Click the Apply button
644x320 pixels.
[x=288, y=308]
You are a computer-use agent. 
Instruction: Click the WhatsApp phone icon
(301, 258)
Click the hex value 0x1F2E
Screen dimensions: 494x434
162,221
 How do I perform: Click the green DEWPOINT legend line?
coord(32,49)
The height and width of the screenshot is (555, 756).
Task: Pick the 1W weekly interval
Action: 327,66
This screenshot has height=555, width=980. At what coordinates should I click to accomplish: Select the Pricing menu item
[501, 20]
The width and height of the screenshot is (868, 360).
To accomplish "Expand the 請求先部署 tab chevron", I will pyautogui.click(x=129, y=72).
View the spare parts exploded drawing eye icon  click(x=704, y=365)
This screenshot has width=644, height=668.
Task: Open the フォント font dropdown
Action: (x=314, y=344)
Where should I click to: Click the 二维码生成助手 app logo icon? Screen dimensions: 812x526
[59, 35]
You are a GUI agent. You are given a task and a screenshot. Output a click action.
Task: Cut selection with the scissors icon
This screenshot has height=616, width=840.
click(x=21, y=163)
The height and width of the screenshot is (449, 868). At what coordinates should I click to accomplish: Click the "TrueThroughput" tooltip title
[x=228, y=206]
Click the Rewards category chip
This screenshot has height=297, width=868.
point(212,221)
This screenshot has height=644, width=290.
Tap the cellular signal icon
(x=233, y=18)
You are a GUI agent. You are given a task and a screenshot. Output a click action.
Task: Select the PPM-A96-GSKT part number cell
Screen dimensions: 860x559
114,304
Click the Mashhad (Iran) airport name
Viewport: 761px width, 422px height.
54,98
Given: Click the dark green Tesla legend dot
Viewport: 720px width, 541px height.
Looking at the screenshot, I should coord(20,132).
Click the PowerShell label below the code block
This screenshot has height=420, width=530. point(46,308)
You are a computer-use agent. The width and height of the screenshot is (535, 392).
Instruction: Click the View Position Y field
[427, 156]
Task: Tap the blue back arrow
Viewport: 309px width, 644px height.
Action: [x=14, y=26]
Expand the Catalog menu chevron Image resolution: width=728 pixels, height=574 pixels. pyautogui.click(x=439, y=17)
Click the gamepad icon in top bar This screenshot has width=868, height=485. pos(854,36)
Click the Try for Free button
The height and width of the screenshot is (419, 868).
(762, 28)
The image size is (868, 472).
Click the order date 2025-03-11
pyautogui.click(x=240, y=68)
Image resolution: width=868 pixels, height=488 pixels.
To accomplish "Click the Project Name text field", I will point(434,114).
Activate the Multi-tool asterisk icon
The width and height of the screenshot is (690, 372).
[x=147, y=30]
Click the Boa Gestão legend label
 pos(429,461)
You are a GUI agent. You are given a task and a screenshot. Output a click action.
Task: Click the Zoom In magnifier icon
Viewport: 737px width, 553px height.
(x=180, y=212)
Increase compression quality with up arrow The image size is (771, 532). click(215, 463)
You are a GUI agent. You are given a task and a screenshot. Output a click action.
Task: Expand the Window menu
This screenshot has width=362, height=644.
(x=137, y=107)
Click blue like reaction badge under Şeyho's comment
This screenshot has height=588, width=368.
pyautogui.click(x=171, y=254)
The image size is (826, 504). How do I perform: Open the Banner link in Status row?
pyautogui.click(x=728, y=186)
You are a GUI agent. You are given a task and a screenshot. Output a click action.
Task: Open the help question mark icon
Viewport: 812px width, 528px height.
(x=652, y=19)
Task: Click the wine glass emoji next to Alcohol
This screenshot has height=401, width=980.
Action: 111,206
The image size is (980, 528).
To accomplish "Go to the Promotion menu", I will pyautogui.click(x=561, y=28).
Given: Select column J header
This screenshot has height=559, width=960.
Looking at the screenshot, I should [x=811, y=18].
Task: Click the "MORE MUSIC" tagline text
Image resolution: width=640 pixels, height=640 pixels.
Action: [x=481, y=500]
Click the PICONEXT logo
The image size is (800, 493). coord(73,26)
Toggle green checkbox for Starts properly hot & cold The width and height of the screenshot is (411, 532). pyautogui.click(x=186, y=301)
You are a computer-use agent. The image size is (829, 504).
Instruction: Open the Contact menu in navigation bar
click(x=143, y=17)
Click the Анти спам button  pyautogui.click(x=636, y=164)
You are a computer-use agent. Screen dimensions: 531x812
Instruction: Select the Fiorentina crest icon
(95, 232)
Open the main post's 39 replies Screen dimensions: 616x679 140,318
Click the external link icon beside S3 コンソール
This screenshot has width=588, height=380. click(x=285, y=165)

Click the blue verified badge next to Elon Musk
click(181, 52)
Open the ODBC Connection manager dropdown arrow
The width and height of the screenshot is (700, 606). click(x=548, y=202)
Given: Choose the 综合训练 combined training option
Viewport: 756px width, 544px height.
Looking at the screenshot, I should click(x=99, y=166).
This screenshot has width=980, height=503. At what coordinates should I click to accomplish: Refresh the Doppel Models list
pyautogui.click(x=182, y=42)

__What you have to do__
Read through the entries and copy each line in which "Expand" appears.

__Exercise result__
To accomplish "Expand the 請求先部署 tab chevron", I will pyautogui.click(x=129, y=72).
Expand the Catalog menu chevron Image resolution: width=728 pixels, height=574 pixels. pyautogui.click(x=439, y=17)
Task: Expand the Window menu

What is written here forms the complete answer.